____ PASSAGE TO READ

Wednesday, January 21, 2015

Road Rage? Isn't that just a Menopausal Mom in a car?

The woman who was shaving her armpits while steering with her knees....no road rage. The time the driver was eating pancakes from a plate with a fork while driving her mini-van..... no road rage. The guy who was driving his moped at 15 mph on a two lane road where there was no chance to pass for 10 miles...no road rage.

But cut me off, tailgate me too closely, speed around me recklessly and, God help you, honk or shake a fist at me.....the Road Rage Beast is unleashed.

I have screamed at only a handful people in my life. Strangely, most of those I've loved deeply .....or maybe that makes sense.

Anyway, when I say I have screamed at a small number people I mean a small number of people know I've screamed at them. If you add to the list people I have shared my vocal concerns about their driving ability well.......that number might be infinite.

Oh, sure, everybody comes out with the occassional "Dude! Where's your blinker!!!" (Whether "Dude" is appropriately used by a chubby Menopausal Moms on any occasion is a post for another day.)

I'm not proud to say that for me would be a tame response on an excellent day. I don't tend to yell profanity, ok that's not true. Even when I avoid foul language I can be descriptive and insistent.

________
____ DATA EXTRACT

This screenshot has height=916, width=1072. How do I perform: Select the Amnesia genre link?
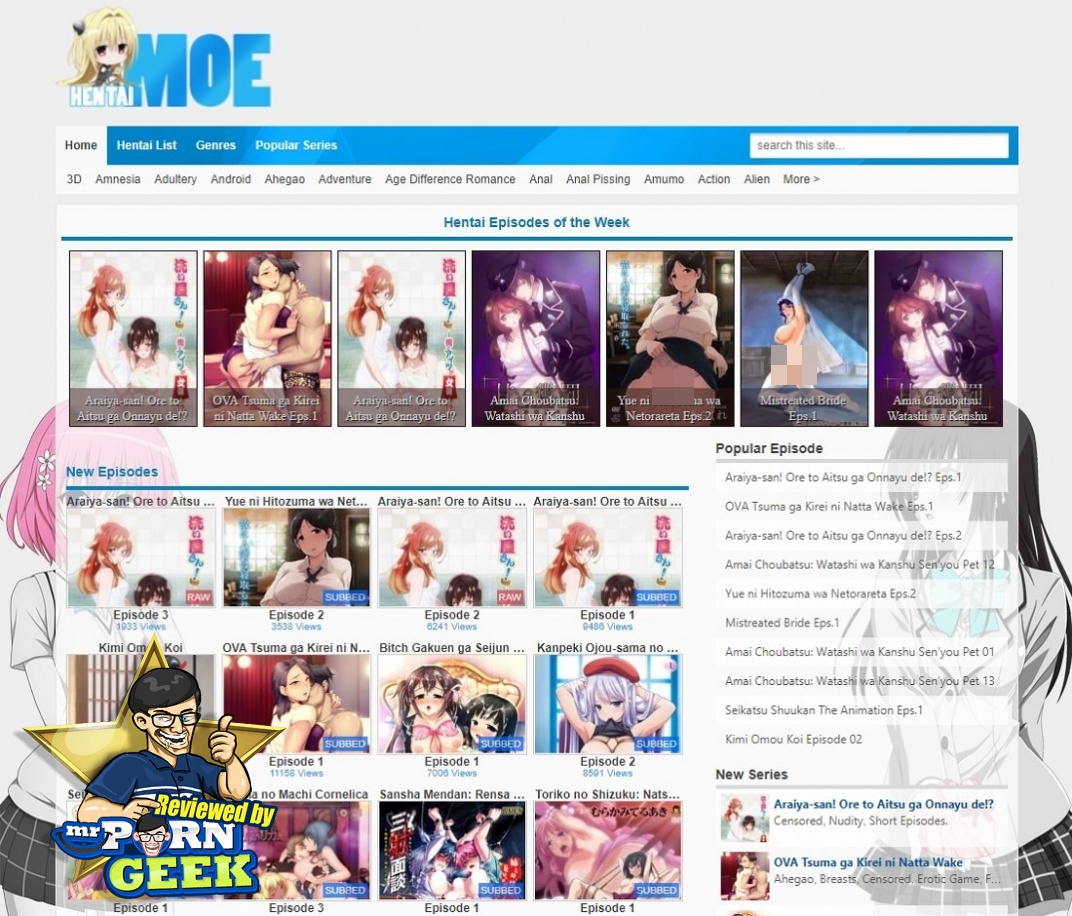click(118, 179)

________

Please answer from the road rage post above: what was the woman who steered with her knees doing while she drove?

She was shaving her armpits.